Stored data:
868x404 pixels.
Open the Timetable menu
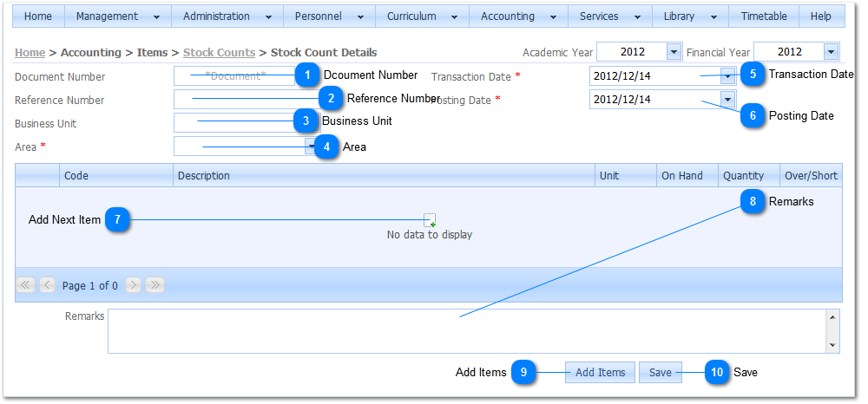click(764, 16)

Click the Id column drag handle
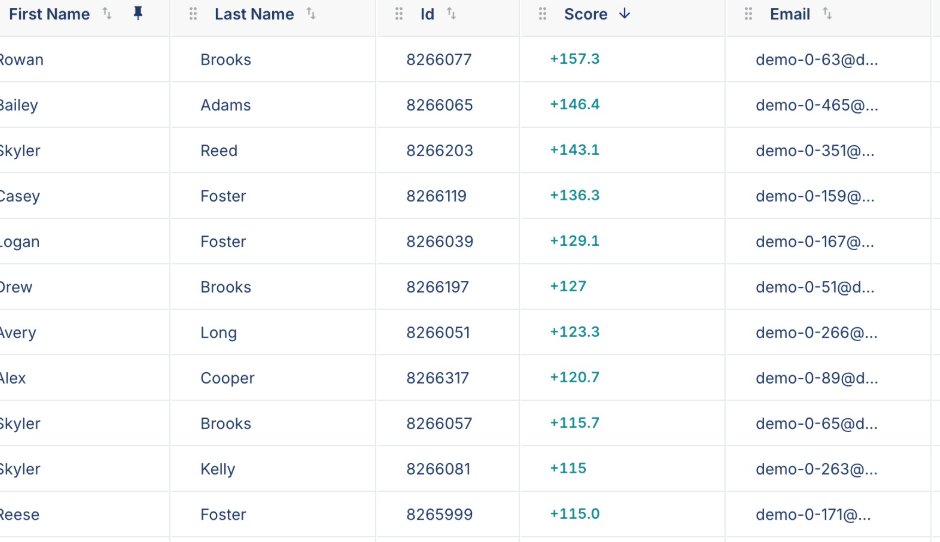click(x=399, y=14)
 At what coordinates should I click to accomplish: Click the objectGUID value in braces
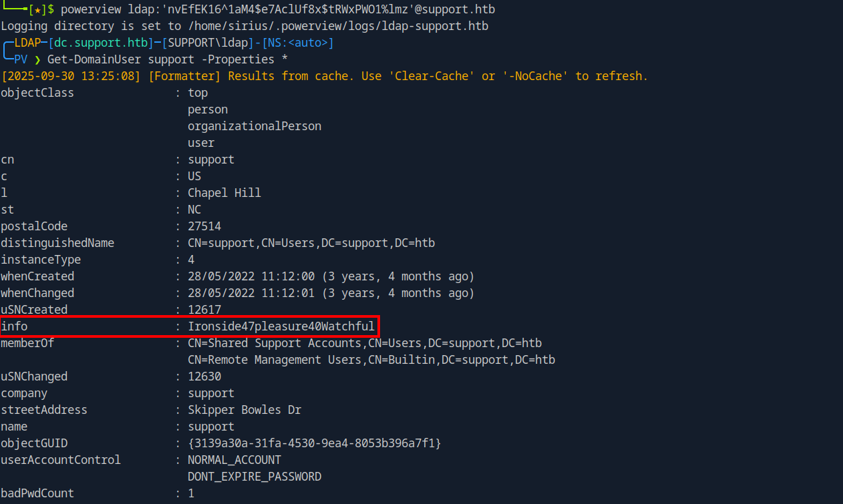pos(315,443)
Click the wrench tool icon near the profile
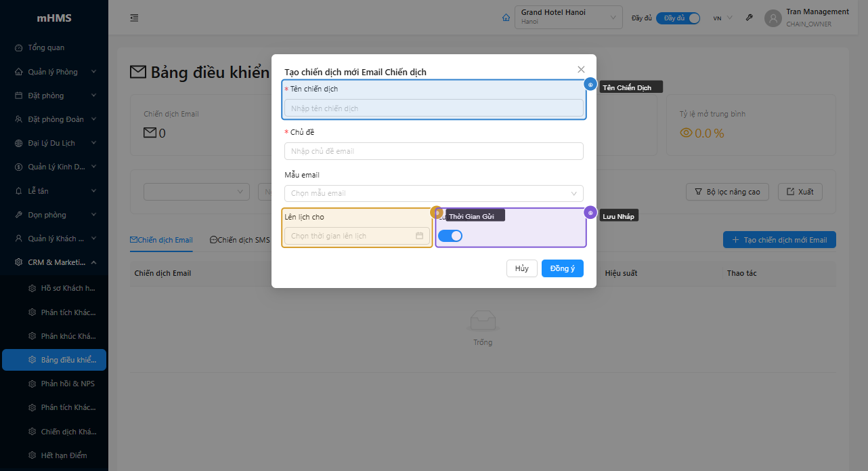This screenshot has width=868, height=471. [749, 17]
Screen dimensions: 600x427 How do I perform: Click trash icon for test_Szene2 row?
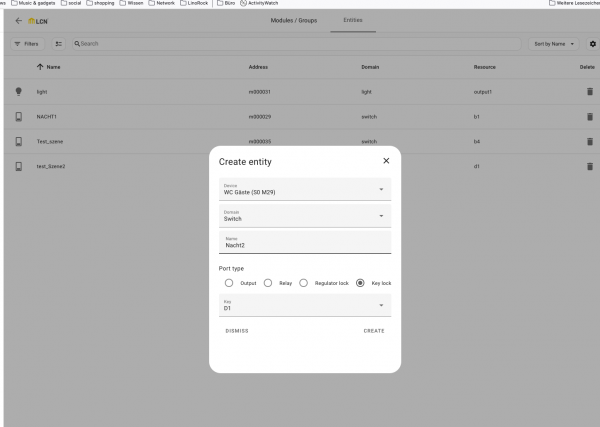589,166
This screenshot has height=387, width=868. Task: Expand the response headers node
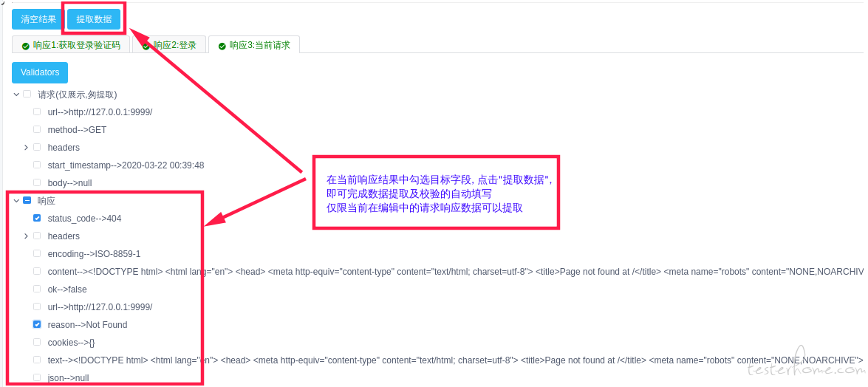click(26, 236)
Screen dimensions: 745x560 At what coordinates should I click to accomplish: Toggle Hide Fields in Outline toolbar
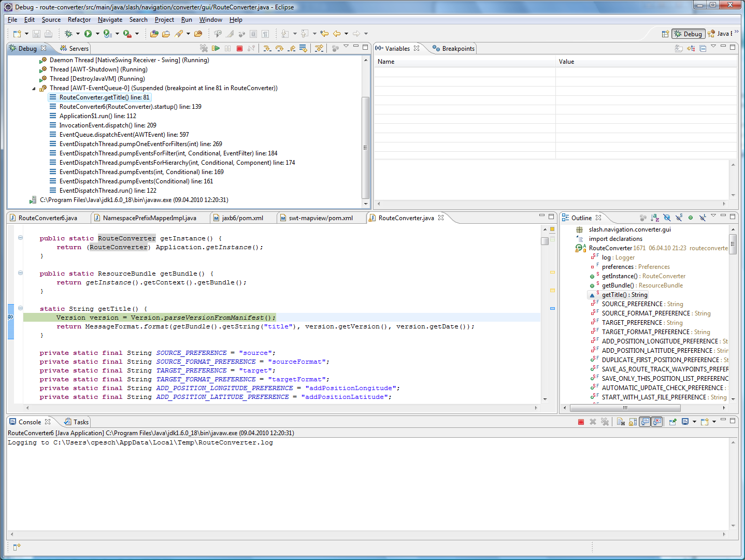click(x=667, y=218)
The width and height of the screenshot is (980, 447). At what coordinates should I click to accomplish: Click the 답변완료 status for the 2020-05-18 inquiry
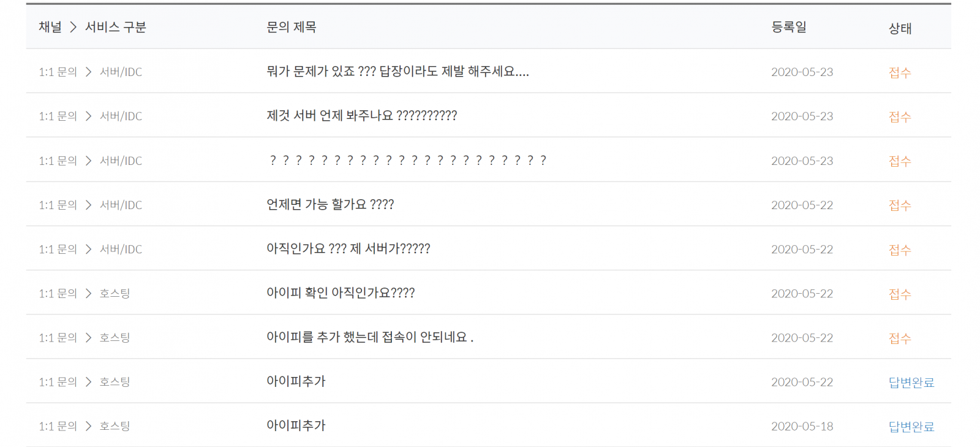[x=911, y=426]
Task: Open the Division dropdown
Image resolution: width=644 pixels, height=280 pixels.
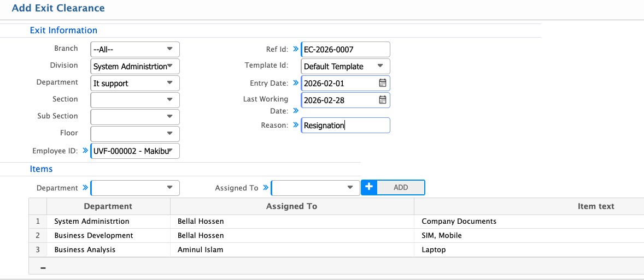Action: point(170,66)
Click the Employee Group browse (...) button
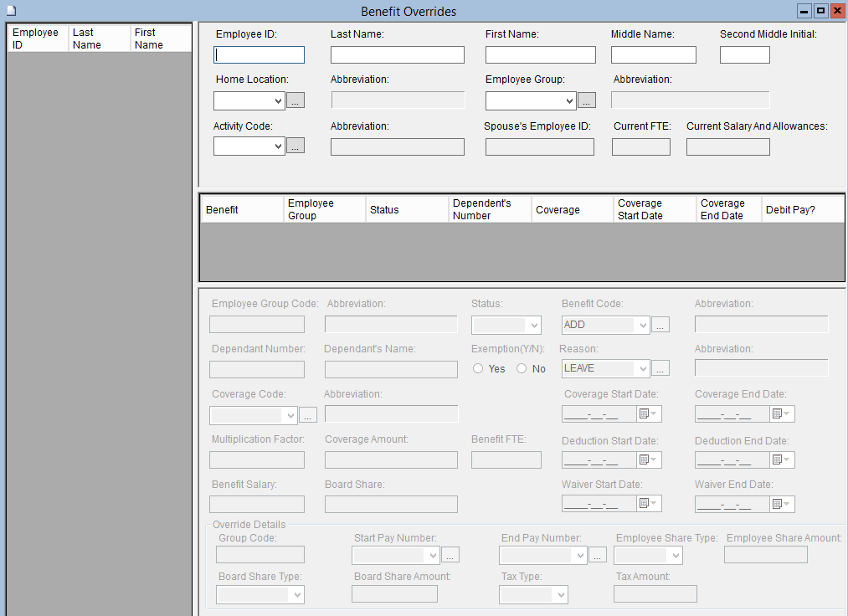 [x=587, y=100]
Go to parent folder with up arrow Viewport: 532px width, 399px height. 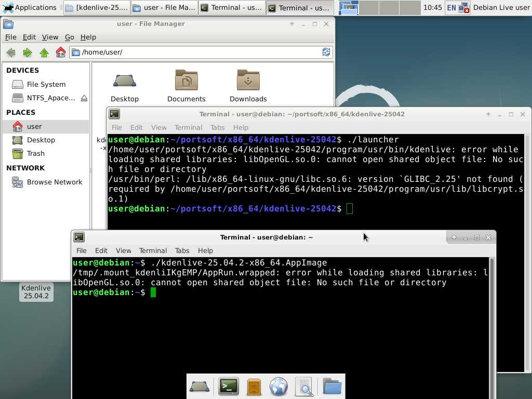pos(44,52)
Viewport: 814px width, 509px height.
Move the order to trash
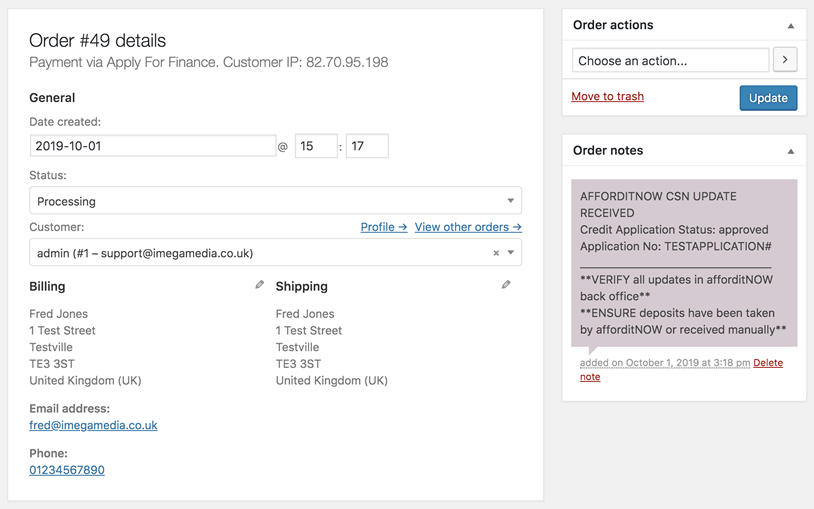[x=607, y=97]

Assignment:
Only the lines from the line with "Viewport: 814px width, 509px height." to the end of the records should be repeated, exactly and without pictures.

Result for this exercise:
Viewport: 814px width, 509px height.
Move the order to trash
[x=607, y=97]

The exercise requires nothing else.